Task requirements: Determine how many lines in the records include "mode". Write the number and nothing more.

Dataset entries:

++++++++++

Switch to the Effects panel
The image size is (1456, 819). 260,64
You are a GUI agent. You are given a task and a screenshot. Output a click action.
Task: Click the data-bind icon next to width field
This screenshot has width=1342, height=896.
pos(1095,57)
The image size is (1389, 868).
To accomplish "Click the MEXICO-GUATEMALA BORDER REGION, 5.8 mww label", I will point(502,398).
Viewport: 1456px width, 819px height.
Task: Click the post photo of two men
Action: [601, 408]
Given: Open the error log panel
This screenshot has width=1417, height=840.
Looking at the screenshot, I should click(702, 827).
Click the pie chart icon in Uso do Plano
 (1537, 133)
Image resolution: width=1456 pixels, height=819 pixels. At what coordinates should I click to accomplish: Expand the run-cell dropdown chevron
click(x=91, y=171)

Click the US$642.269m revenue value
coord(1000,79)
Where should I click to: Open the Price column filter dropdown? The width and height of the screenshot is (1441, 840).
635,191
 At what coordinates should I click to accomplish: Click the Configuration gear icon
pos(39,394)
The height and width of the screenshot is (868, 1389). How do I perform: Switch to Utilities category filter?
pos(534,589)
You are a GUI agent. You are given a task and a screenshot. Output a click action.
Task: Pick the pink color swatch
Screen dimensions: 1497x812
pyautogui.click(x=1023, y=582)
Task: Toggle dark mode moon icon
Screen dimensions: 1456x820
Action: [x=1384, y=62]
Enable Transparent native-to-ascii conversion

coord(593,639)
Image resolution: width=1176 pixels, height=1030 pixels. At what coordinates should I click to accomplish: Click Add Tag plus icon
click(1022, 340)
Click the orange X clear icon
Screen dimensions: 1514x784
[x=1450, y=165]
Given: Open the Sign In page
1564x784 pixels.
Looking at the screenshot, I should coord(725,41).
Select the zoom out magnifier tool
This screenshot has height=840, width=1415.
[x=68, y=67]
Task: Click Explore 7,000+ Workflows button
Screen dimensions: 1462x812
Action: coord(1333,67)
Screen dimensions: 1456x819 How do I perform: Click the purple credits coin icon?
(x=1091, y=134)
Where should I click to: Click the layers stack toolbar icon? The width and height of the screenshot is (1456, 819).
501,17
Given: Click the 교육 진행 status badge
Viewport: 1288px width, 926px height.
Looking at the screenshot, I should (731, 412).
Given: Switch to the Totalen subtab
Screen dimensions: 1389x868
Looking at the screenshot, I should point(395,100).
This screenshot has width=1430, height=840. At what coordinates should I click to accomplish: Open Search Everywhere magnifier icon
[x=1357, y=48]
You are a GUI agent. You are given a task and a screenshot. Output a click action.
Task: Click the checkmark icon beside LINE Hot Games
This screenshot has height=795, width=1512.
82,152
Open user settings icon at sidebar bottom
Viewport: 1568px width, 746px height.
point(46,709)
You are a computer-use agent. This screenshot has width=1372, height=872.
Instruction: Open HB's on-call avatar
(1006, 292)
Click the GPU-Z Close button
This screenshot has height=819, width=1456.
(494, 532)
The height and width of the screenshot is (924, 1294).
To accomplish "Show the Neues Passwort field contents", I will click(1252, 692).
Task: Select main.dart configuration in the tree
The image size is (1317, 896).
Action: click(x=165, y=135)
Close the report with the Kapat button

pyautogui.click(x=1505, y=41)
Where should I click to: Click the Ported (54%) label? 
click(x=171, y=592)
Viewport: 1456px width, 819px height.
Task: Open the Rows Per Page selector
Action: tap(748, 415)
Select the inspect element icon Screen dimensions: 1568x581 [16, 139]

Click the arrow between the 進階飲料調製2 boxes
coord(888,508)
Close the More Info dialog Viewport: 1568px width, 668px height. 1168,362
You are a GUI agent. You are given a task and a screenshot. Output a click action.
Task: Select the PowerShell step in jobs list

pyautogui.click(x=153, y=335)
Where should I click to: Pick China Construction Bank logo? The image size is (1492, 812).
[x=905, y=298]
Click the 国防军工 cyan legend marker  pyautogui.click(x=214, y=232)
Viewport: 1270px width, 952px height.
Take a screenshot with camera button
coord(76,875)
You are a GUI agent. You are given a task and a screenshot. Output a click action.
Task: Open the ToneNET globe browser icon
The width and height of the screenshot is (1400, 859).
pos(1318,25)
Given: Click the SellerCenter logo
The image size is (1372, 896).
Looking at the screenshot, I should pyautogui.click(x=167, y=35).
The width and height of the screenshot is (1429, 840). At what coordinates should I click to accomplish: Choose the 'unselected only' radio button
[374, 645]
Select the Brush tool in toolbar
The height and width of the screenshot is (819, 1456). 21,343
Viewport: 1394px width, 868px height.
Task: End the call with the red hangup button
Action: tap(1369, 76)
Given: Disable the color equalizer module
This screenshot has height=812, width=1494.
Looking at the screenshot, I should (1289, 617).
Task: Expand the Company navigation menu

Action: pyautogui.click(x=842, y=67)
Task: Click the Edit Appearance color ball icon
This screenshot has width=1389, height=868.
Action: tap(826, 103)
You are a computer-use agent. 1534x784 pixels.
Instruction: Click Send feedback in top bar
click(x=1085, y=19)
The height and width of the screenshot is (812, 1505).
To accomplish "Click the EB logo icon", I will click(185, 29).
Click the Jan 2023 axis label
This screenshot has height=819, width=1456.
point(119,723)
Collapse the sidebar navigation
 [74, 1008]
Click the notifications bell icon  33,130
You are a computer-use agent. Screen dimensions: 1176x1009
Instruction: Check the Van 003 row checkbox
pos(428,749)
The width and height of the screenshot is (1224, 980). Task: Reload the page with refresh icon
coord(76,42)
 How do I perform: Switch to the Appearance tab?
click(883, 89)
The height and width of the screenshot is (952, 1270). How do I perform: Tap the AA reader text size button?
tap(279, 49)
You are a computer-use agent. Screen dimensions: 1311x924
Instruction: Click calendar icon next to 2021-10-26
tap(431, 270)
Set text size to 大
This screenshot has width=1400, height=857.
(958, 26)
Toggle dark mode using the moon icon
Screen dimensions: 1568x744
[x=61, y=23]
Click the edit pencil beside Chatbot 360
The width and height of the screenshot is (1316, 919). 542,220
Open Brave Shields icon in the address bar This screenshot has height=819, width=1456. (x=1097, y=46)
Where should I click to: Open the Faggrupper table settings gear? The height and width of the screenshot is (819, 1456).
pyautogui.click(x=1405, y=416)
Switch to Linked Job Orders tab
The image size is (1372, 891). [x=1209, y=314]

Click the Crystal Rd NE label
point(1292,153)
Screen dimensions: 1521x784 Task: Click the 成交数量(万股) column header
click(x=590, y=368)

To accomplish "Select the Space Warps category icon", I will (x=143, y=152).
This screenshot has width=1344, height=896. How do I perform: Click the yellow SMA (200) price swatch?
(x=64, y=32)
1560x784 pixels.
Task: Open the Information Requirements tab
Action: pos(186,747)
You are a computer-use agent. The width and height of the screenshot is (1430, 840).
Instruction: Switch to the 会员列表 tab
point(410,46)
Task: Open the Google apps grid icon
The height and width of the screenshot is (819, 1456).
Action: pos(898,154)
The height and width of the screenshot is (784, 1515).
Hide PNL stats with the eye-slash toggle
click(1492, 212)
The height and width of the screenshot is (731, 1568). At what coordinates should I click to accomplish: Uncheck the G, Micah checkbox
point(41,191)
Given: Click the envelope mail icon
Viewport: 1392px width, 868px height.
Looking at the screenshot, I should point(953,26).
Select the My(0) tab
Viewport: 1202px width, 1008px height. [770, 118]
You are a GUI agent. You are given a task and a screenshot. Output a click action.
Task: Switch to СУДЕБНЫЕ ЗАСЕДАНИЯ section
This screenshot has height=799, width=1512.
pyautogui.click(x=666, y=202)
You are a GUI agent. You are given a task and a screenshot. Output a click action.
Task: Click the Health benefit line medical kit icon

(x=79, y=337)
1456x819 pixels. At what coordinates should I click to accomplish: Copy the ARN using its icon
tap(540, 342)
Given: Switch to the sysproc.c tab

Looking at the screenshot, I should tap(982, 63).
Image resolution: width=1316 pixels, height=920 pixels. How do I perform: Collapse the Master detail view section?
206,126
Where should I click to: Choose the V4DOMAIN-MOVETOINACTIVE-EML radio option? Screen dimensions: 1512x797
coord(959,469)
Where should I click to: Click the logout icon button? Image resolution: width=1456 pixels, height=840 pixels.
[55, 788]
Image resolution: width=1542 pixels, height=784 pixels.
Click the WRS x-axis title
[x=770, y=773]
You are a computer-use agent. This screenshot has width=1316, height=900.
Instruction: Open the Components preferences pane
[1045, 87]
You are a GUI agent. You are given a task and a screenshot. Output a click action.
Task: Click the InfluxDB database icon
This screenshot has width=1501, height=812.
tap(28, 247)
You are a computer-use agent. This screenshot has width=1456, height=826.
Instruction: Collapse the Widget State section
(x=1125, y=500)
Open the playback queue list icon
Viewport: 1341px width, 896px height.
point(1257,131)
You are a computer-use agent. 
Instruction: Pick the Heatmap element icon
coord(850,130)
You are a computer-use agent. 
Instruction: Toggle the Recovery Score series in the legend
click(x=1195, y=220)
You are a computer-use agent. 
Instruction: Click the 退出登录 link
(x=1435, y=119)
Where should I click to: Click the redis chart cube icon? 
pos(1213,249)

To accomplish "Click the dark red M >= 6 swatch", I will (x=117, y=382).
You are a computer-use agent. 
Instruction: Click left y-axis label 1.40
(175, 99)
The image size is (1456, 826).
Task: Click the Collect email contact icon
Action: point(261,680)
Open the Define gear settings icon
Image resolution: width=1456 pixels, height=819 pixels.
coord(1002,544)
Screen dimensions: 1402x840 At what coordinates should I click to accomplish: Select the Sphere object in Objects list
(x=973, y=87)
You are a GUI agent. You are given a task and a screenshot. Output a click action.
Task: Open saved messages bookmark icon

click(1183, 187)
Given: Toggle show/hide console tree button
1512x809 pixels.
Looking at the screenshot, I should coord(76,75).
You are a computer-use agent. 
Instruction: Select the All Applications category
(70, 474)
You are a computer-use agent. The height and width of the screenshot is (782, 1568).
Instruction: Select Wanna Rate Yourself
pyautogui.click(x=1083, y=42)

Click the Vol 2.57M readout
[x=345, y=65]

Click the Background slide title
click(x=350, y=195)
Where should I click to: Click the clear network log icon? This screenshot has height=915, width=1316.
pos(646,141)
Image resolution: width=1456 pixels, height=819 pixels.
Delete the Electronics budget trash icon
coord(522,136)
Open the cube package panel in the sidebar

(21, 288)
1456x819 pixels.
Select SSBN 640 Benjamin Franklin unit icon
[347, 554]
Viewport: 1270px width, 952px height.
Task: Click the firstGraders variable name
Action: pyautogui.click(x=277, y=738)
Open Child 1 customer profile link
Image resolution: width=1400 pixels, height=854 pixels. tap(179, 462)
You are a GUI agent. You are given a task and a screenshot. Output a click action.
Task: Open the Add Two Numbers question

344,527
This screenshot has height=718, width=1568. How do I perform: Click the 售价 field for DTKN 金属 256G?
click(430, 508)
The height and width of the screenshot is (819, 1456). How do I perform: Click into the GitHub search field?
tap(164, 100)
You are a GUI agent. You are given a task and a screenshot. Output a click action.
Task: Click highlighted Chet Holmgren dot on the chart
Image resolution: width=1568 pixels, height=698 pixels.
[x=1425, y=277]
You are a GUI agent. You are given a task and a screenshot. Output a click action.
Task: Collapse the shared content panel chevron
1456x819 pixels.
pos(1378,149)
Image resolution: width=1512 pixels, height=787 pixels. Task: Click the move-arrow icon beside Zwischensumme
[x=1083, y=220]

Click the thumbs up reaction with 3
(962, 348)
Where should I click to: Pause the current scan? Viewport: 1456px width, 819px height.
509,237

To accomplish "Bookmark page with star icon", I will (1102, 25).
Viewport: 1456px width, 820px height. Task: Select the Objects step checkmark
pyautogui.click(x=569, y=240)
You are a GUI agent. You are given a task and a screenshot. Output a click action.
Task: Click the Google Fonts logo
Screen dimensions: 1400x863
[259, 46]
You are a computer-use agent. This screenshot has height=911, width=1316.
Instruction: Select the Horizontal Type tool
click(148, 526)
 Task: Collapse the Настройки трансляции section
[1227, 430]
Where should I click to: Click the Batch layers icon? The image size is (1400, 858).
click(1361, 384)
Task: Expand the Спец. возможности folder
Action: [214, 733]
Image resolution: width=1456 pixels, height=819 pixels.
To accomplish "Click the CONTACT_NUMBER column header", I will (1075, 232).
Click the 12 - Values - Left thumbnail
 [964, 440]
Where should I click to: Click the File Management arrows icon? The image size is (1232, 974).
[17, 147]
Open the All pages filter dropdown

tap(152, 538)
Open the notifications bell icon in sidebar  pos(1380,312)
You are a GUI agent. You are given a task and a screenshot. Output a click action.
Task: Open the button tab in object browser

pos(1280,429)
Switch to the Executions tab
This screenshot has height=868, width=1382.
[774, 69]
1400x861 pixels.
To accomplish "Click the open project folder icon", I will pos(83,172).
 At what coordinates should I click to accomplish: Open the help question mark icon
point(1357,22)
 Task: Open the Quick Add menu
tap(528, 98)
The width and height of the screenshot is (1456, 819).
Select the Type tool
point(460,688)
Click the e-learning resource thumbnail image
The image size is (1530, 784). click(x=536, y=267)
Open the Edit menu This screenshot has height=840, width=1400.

++++++++++

Solution below: 2